_Instructions to follow_.
Reproduce the data exactly. Omit no record.

_Source material_.
'''

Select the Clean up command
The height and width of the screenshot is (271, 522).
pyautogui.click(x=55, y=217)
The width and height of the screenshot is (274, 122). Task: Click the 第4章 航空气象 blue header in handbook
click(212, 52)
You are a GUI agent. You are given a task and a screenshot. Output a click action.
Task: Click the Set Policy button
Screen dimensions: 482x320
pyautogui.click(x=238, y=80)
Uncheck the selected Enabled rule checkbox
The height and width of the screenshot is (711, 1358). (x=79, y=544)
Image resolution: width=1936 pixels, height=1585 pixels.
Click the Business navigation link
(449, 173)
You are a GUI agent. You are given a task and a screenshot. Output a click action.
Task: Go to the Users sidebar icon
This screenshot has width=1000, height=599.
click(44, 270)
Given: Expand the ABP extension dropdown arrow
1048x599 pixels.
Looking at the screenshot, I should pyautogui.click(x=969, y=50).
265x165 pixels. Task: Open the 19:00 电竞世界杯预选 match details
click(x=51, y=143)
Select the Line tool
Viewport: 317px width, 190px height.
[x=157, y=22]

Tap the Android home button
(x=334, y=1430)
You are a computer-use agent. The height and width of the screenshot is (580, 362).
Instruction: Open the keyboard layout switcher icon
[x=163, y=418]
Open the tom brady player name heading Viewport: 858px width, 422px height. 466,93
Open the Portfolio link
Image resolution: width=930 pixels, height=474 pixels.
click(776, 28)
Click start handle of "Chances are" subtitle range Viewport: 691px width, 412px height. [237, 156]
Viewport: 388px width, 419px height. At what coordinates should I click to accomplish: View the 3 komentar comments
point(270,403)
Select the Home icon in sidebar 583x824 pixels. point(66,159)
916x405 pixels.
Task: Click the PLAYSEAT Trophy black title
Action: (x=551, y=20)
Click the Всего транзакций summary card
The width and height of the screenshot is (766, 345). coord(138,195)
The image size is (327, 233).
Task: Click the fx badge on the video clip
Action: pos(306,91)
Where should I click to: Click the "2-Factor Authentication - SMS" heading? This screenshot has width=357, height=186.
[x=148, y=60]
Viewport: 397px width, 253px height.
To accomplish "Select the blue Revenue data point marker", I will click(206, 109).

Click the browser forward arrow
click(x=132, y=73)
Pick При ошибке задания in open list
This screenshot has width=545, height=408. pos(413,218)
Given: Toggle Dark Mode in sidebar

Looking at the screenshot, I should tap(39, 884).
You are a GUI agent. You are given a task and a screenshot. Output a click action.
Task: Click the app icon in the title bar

'''

_Written answer_.
Select the Clean up command
The height and width of the screenshot is (271, 522).
pyautogui.click(x=55, y=217)
The width and height of the screenshot is (274, 122). Task: Click the 第4章 航空气象 blue header in handbook
click(212, 52)
You are a GUI agent. You are given a task and a screenshot. Output a click action.
Task: Click the Set Policy button
Screen dimensions: 482x320
pyautogui.click(x=238, y=80)
Uncheck the selected Enabled rule checkbox
The height and width of the screenshot is (711, 1358). (x=79, y=544)
Image resolution: width=1936 pixels, height=1585 pixels.
Click the Business navigation link
(449, 173)
You are a GUI agent. You are given a task and a screenshot. Output a click action.
Task: Go to the Users sidebar icon
This screenshot has width=1000, height=599.
click(44, 270)
Given: Expand the ABP extension dropdown arrow
1048x599 pixels.
Looking at the screenshot, I should pyautogui.click(x=969, y=50).
265x165 pixels. Task: Open the 19:00 电竞世界杯预选 match details
click(x=51, y=143)
Select the Line tool
Viewport: 317px width, 190px height.
[x=157, y=22]

Tap the Android home button
(x=334, y=1430)
You are a computer-use agent. The height and width of the screenshot is (580, 362).
Instruction: Open the keyboard layout switcher icon
[x=163, y=418]
Open the tom brady player name heading Viewport: 858px width, 422px height. 466,93
Open the Portfolio link
Image resolution: width=930 pixels, height=474 pixels.
click(776, 28)
Click start handle of "Chances are" subtitle range Viewport: 691px width, 412px height. [237, 156]
Viewport: 388px width, 419px height. At what coordinates should I click to accomplish: View the 3 komentar comments
point(270,403)
Select the Home icon in sidebar 583x824 pixels. point(66,159)
916x405 pixels.
Task: Click the PLAYSEAT Trophy black title
Action: (x=551, y=20)
Click the Всего транзакций summary card
The width and height of the screenshot is (766, 345). coord(138,195)
The image size is (327, 233).
Task: Click the fx badge on the video clip
Action: pos(306,91)
Where should I click to: Click the "2-Factor Authentication - SMS" heading? This screenshot has width=357, height=186.
[x=148, y=60]
Viewport: 397px width, 253px height.
To accomplish "Select the blue Revenue data point marker", I will click(206, 109).

Click the browser forward arrow
click(x=132, y=73)
Pick При ошибке задания in open list
This screenshot has width=545, height=408. pos(413,218)
Given: Toggle Dark Mode in sidebar

Looking at the screenshot, I should tap(39, 884).
You are a GUI agent. You are given a task and a screenshot. Output a click action.
Task: Click the app icon in the title bar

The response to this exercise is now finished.